Scientific classification
- Kingdom: Plantae
- Clade: Tracheophytes
- Clade: Angiosperms
- Clade: Eudicots
- Clade: Asterids
- Order: Asterales
- Family: Asteraceae
- Genus: Agoseris
- Species: A. parviflora
- Binomial name: Agoseris parviflora (Nutt.) D.Dietr.
- Synonyms: Synonymy Agoseris caudata Greene ; Agoseris dens-leonis Greene ; Agoseris leontodon Rydb. ; Agoseris leptocarpa Osterh. ; Agoseris parviflora (Nutt.) Greene ; Agoseris rosea (Nutt.) Greene ; Agoseris rosea (Nutt.) D.Dietr. ; Agoseris taraxacifolia (Nutt.) D.Dietr. ; Agoseris taraxacoides Greene ; Agoseris tomentosa Howell ; Troximon laciniatum (D.C.Eaton) A.Gray ; Troximon parviflorum Nutt. ; Troximon roseum Nutt. ; Troximon taraxacifolium Nutt. ;

= Agoseris parviflora =

- Genus: Agoseris
- Species: parviflora
- Authority: (Nutt.) D.Dietr.

Species of flowering plant

Agoseris parviflora is a North American species of flowering plants in the family Asteraceae known by the common name Steppe agoseris or sagebrush agoseris or false dandelion.
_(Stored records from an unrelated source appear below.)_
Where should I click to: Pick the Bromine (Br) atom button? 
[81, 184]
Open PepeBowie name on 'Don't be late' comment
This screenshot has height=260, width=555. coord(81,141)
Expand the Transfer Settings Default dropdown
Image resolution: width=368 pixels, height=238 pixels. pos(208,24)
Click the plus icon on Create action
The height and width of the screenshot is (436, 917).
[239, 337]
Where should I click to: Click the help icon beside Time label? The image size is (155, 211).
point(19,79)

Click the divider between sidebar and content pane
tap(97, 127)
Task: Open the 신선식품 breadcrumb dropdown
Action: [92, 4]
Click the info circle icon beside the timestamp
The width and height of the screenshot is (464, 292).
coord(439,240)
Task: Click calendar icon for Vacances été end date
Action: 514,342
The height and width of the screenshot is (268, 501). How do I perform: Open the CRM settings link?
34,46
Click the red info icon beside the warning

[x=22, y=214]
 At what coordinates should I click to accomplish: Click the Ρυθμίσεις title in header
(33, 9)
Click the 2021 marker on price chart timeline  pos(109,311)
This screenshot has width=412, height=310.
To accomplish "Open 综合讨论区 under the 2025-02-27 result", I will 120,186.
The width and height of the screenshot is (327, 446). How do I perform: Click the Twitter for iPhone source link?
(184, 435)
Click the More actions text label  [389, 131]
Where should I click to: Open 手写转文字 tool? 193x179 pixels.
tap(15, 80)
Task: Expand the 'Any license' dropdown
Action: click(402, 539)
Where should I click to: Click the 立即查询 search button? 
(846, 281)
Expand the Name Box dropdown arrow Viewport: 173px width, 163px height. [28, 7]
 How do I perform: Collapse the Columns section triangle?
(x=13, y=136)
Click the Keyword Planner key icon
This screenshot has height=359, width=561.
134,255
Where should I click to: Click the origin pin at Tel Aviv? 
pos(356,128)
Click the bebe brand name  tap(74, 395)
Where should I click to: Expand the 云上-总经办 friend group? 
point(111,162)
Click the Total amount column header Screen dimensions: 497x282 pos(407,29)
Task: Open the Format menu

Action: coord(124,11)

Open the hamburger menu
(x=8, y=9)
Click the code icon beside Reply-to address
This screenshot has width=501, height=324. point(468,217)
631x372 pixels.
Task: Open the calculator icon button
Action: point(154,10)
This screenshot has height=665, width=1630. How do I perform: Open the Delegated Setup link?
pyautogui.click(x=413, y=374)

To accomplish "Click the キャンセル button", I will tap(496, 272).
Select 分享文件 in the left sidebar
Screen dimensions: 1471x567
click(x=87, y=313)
It is found in the Western United States primarily in the Great Basin and the region drained by the Colorado River but also in the eastern foothills of the Sierra Nevada and on the western edge of the Great Plains. Its range extends from eastern Oregon and eastern California to Wyoming, Colorado, and New Mexico, with a few isolated populations in western Kansas and western South Dakota.

==Description==
Agoseris parviflora resembles the common dandelion (Taraxacum officinale) in having no leafy stems, only a rosette of leaves close to the ground. There is a single flower head with many yellow ray florets but no disc florets.